--- Information shown ---

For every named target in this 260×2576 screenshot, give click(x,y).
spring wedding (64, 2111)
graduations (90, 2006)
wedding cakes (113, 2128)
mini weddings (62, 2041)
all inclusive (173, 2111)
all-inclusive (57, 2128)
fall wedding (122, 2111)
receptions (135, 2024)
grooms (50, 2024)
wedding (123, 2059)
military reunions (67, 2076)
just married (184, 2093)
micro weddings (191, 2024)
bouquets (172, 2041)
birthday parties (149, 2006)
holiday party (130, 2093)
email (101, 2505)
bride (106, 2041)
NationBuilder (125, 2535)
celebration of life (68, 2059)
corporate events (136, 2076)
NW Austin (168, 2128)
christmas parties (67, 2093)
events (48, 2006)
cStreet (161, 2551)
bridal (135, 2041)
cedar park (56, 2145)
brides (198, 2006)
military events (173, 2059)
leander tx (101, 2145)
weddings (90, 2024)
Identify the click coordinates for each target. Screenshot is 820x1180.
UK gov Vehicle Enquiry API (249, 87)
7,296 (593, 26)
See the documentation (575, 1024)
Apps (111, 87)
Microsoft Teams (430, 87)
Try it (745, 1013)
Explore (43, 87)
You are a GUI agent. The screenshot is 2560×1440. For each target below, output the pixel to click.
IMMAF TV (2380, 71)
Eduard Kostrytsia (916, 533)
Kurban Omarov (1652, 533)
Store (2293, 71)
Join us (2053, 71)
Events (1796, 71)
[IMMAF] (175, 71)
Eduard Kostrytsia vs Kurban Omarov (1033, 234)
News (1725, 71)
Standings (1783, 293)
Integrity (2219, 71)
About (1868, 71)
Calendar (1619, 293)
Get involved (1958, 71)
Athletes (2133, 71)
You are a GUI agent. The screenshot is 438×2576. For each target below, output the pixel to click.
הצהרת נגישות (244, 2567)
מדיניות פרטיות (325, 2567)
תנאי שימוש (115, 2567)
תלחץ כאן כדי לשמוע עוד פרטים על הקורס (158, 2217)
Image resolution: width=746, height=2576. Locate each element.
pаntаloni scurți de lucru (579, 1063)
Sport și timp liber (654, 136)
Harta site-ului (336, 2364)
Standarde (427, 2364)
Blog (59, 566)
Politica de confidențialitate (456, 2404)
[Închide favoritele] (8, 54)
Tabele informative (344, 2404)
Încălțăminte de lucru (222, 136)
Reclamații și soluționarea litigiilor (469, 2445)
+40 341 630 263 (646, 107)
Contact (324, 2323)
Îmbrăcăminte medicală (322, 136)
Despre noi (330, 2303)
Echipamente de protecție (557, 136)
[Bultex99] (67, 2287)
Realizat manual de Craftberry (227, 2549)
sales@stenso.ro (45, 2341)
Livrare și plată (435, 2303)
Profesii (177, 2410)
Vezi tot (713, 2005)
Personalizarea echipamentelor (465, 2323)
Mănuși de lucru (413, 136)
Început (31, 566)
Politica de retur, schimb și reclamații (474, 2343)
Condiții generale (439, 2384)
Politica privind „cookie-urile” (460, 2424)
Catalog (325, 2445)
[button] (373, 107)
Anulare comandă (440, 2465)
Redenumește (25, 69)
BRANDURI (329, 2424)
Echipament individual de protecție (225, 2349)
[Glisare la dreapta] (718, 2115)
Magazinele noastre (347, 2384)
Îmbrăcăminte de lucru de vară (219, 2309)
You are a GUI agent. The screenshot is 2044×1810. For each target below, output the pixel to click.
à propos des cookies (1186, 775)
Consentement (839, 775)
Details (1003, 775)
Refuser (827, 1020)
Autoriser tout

---

▶ _What this task involves_
Extract each line from the entries above that contains the string "below".

▶ _Task output_
You are a GUI agent. The screenshot is 2560×1440. For each target below, output the pixel to click.
You are a GUI agent. The screenshot is 438×2576. For each target below, output the pixel to click.
You are a GUI agent. The screenshot is 2044×1810. For each target below, output the pixel to click.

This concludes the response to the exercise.